Y allí en medio, en el mismísimo ojo del huracán, se sitúa un modélico Viggo Mortensen; Nikolai, el chófer: un gángster de modales elegantes. Culto y refinado en sus gustos, guarda un cuidado aspecto físico que remite al Kirk Douglas de los años 40 y 50, justo cuando el actor daba vida a cínicos sin escrúpulos que, pese a su maldad, entroncaban directamente con las preferencias del público.

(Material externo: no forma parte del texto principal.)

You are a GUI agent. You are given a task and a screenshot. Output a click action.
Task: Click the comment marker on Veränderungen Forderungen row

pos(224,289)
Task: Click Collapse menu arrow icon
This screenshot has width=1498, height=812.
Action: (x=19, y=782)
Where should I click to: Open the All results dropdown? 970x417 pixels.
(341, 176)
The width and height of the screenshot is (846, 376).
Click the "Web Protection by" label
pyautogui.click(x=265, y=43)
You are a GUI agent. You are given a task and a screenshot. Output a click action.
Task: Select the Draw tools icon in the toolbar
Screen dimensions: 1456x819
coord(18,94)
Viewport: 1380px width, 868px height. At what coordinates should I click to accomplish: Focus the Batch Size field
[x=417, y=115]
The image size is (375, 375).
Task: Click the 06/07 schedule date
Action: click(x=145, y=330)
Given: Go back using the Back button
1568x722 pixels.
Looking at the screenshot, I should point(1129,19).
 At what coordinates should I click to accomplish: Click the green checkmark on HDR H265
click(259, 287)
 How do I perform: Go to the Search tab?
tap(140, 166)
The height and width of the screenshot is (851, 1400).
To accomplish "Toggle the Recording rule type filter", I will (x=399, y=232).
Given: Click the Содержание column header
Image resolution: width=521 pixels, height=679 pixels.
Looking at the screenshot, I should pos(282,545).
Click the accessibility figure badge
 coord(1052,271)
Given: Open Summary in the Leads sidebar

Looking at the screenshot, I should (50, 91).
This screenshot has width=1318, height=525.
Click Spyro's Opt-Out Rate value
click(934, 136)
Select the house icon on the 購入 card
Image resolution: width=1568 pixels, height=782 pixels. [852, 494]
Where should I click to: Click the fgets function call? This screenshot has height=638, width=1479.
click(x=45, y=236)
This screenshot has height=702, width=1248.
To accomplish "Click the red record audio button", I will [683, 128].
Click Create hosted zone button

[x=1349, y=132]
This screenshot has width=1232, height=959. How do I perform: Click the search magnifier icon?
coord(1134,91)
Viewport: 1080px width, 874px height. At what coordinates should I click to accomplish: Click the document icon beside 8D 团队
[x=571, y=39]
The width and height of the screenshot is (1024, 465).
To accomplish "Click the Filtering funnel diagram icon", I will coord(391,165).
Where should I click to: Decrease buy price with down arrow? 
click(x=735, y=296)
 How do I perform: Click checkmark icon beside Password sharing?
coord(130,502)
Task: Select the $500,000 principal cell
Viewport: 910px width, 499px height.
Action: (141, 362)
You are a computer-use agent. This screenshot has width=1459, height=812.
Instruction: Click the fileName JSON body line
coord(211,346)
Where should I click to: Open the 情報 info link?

Y es que aquí, Mortensen, al igual que hizo el abuelo Douglas en su época, ha sabido cultivar a ese tipo de héroes de baja estofa capaces de meterse el corazón de una muchacha guapa en el bolsillo, tal y como ocurre con la enfermera a la que da vida Naomi Watts. Sólo un tipo duro y solitario como él puede verse envuelto en una sangrienta lucha, cuerpo a cuerpo, en pelota picada y en una sauna, defendiendo su vida ante dos formidos esbirros armados con armas blancas; una de las peleas mejor filmadas del cine actual que, por su crudeza, ritmo, montaje y sonido de los mamporrazos, transportó a mi memoria hasta ese tren de Desde Rusia Con Amor en el que, Sean Connery y un matón con forma de armario, se daban de hostias incluso en el carné de identidad.

Una película visceral; valiente a la hora de tratar a sus personajes con una frialdad de aquellas que duelen y que, en muchos aspectos, se puede tomar como un complemento perfecto a su anterior film, con el propio Mortensen al frente. Y es que, ambos títulos, coinciden en muchos detalles. La mentira, el engaño o el verificar que nadie es en realidad lo que aparenta, son algunas de las claves que los interseccionan.

En Promesas del Este, David Cronenberg sigue reinventándose a sí mismo, sin renunciar por ello a las constantes de su filmografía. Cambia la enfermedad (tema recurrente en sus cintas) por la imagen de la familia como institución primordial y demuestra, al mismo tiempo y a través del trueque, que las relaciones familiares, a veces, pueden ser igual de destructivas y malignas que el dolor causado por un cáncer en estado avanzado.